Through all of this, she remained a sphinx: beautiful and cold and unmoving.
His voice dropped to a murmur. “You’ll be able to feel the very heartbeat of the earth.”
That seemed to get through to her, barely. Her lips twitched and she inhaled deeply, then let out the breath silently through her nose.
“I assume you’ve known about some of these talents for years. You must have known you were different,” he continued, wondering what it must have been like for her to hide who she was, to try to act like the rest of the people around her, though she was so much more.
He pictured himself living a life among all those cow-witted humans and suppressed a shudder.
He leaned toward her in the chair and rested his elbows on his thighs. “But now that you’ve Shifted to vapor, they’ll be exponentially stronger. And once you Shift to panther, the surge of sensations will be almost overwhelming. In order to thrive, in order to survive ,” he emphasized, “you must learn to regulate how much you let in.”
His eyes searched her face. Jenna sat mute, expressionless.
It was thoroughly unnerving.
“Also, every Shifter has talents individual to himself—or herself—which will vary in strength. You, for instance, can obviously read minds with a touch of your hand. Anything else you may be capable of will reveal itself to you when the time is right.”
“And you?” she said, barely audible.
Her hair glinted gold and honeyed blonde in the light, casting a warm gleam over the rose-cream clarity of her skin, lighting her features with a glow so bright it was almost incandescent. It did nothing to warm the ice in her eyes, however.
“I can Shift to vapor as well—”
“Can’t they all do that? All the Ikati ?” she interrupted.
“No. Only a very few, only the most Gifted. Most of our kind are earthbound.”

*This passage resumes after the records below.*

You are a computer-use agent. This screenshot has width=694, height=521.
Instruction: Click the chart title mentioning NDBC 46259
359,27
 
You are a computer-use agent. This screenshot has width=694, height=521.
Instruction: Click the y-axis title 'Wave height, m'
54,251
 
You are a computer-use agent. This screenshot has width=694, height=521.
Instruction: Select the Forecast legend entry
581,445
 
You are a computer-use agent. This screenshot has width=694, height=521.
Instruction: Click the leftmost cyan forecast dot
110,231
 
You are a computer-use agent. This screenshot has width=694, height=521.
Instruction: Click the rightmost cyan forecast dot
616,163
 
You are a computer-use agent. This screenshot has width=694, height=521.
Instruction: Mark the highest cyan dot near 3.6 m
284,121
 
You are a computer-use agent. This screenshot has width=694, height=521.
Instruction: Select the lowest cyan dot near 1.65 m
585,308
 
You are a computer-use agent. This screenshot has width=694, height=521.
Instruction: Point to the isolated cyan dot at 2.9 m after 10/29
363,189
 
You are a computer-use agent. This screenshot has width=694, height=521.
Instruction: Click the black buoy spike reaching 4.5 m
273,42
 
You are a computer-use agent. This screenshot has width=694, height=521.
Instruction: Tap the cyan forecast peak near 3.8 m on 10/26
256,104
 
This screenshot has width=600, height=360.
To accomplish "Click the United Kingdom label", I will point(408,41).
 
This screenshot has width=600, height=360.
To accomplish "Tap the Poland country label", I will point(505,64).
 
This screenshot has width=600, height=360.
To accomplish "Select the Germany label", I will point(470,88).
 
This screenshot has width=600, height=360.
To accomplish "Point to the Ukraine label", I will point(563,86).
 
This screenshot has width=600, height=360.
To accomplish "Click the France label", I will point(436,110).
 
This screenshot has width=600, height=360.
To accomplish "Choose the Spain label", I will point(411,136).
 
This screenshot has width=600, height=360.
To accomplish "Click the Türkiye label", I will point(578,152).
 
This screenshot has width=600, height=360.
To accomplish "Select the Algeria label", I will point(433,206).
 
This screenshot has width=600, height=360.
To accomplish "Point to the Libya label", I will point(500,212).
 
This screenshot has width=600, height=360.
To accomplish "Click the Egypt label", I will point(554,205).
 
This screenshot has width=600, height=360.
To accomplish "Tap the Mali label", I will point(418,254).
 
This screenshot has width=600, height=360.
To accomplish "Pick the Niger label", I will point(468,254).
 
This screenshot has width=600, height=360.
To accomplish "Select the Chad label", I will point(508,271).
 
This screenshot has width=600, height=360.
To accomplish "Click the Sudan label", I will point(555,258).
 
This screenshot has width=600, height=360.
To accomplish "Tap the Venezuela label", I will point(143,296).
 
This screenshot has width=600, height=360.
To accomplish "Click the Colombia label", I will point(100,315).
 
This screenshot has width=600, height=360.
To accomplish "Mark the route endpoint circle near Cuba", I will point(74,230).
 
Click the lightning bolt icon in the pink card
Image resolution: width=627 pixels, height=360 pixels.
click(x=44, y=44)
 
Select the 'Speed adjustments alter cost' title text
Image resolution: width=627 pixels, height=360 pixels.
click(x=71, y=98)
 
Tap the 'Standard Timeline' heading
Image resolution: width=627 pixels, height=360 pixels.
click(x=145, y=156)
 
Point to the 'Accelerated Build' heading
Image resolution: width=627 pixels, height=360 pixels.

“Could my father Shift to vapor?”
Among other things , he wanted to say. But that didn’t seem prudent. “Yes.”
She gave a little, satisfied nod, then turned her face away to gaze out the window once again. She crossed one leg over the other, sending a tiny whiff of the warm, wind-clean fragrance of her skin to his nose. He watched one slender bare foot begin to dance up and down.